Canada’s rising bond yields are set to drive mortgage rates higher, as fears of a recession are put aside.
The Government of Canada (GoC) 5-year bond yield hit a new multi-month high last week Friday. Yields have suddenly reversed course, as economic data has been coming in much hotter than expected. Canada’s oldest bank sees this as potentially driving home prices lower, pointing to the close relationship over the past decade.
Government of Canada 5-year Bond yields and mortgages.
Since credit markets are competitive, Government bond yields influence interest on similar terms. When yields rise or fall, the cost of borrowing for a similar term isn’t far behind. The most notable is the 5-year GoC bond, which directly influences the 5-year fixed rate mortgage. It was the most popular mortgage product until the recent record-low rates, when people began chasing variable mortgages.
Canadian Bond yields surge, hit a new high for 2023
Canadian bond yields have been surging over the past few weeks, as inflation fails to cool as fast as intentions. The GoC 5-year bond closed at 3.45% on Feb 16, 2023 – a new high for 2023 and a level not seen since November 2022. At this level, the market is facing similar conditions to those seen in 2008. It might be heading higher too.
Up until a few weeks ago, the story was falling yields. In mid-January, the GoC 5-year yield had fallen to just 2.8% – reversing nearly half a year worth of climbing expectations. Over the past month, it’s added 55 basis points, ripping higher.
Solid Economic data is driving yields higher and Home prices lower.
Falling yields were triggered by softening expectations. The market had expected more indicators typical of recession to appear, such as eroding employment.

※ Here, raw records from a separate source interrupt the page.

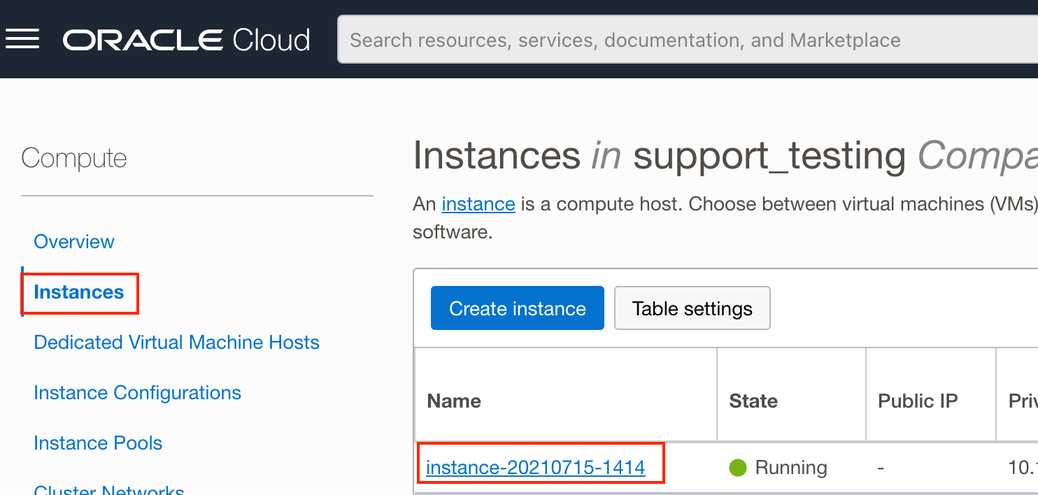Screen dimensions: 1038x495
Task: Open the hamburger navigation menu
Action: 23,39
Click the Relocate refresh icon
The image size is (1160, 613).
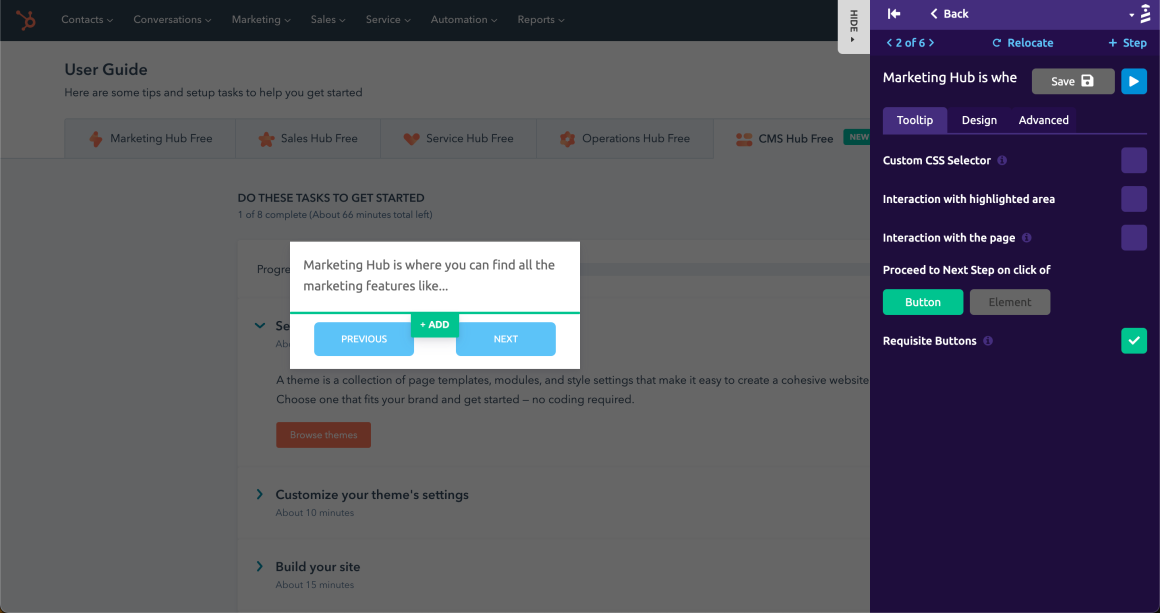[997, 43]
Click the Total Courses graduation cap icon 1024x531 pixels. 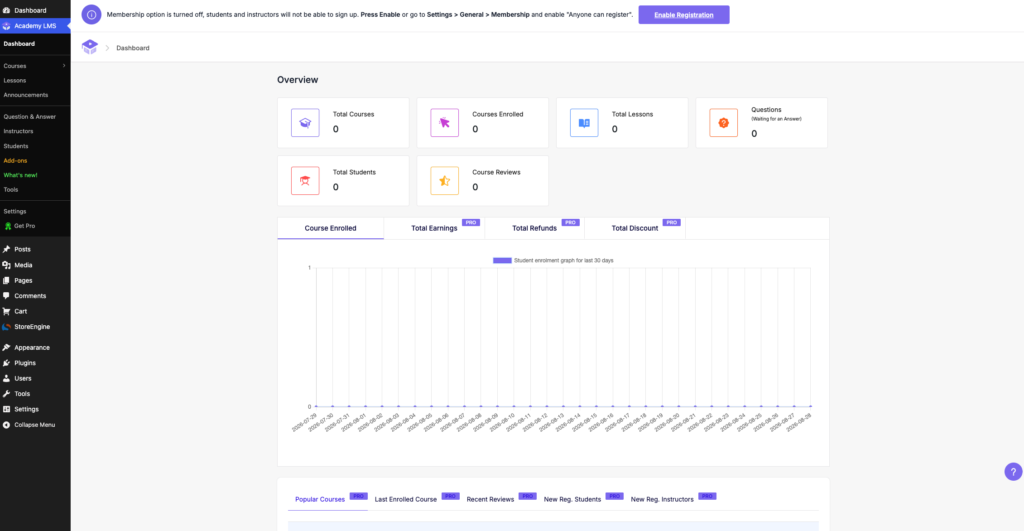305,123
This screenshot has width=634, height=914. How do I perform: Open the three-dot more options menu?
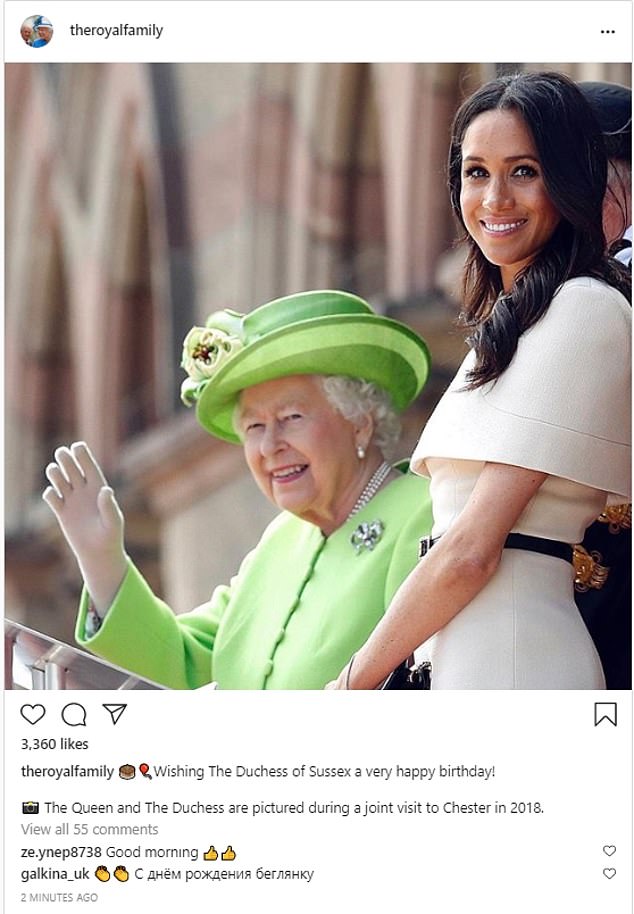pyautogui.click(x=608, y=31)
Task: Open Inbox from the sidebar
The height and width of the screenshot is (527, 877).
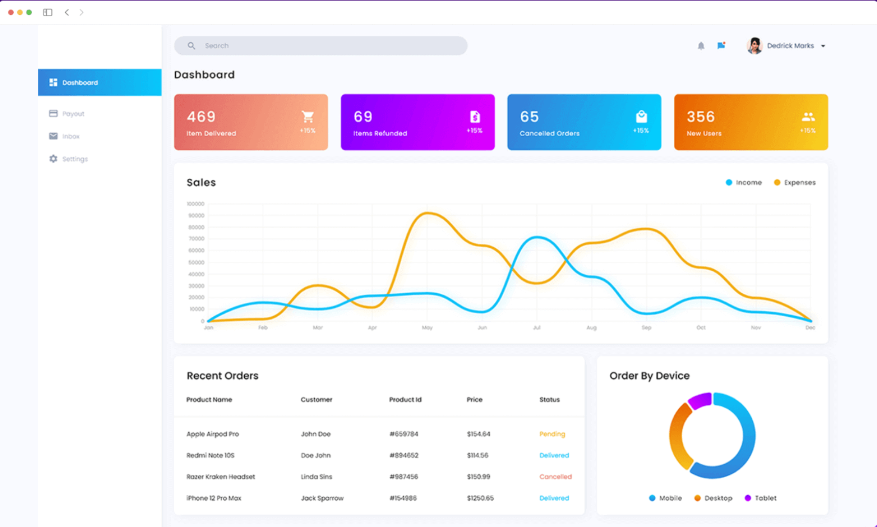Action: (70, 136)
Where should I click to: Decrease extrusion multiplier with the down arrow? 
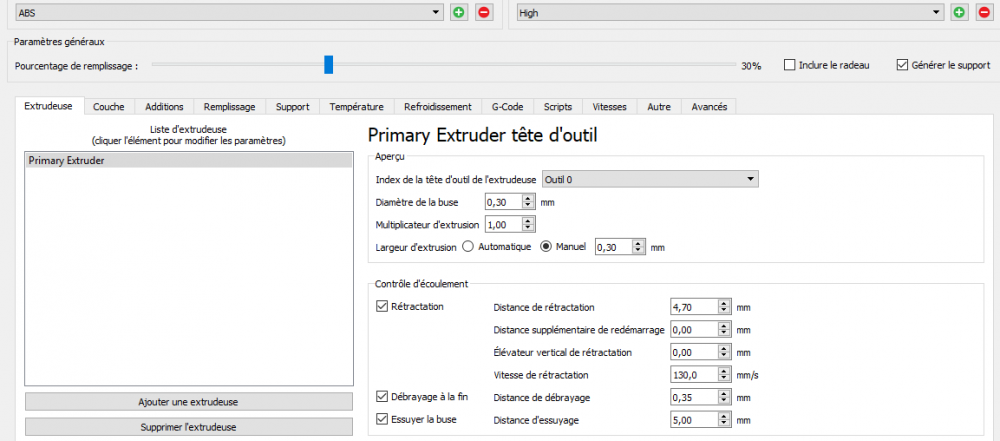pos(527,228)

That hasn’t occurred, and some would argue the economy is actually fairly robust with strong employment.
The rise in yields reflects a run of solid economic data in both economies, and the dawning realization that central banks may need to do even more than expected just a few short weeks ago, explained the Chief Economist at BMO.
In a research letter to BMO Capital Market clients last week, he touched on the implications for the housing market. Plotting home prices shifted 15 months earlier, against an inverted axis – he demonstrates the close relationship rates have had on home prices since the mid-2000’s.
The rise in fives has big implications for an already struggling housing market. The inverted chart of home prices is meant as an indication of the lags involved – not to suggest prices are going to revert that much. But note that even with the correction or the past year, home prices are still up 30% from the pre-pandemic level.
Despite talks of falling prices, remaining 30% higher isn’t exactly the hardship that’s often presented.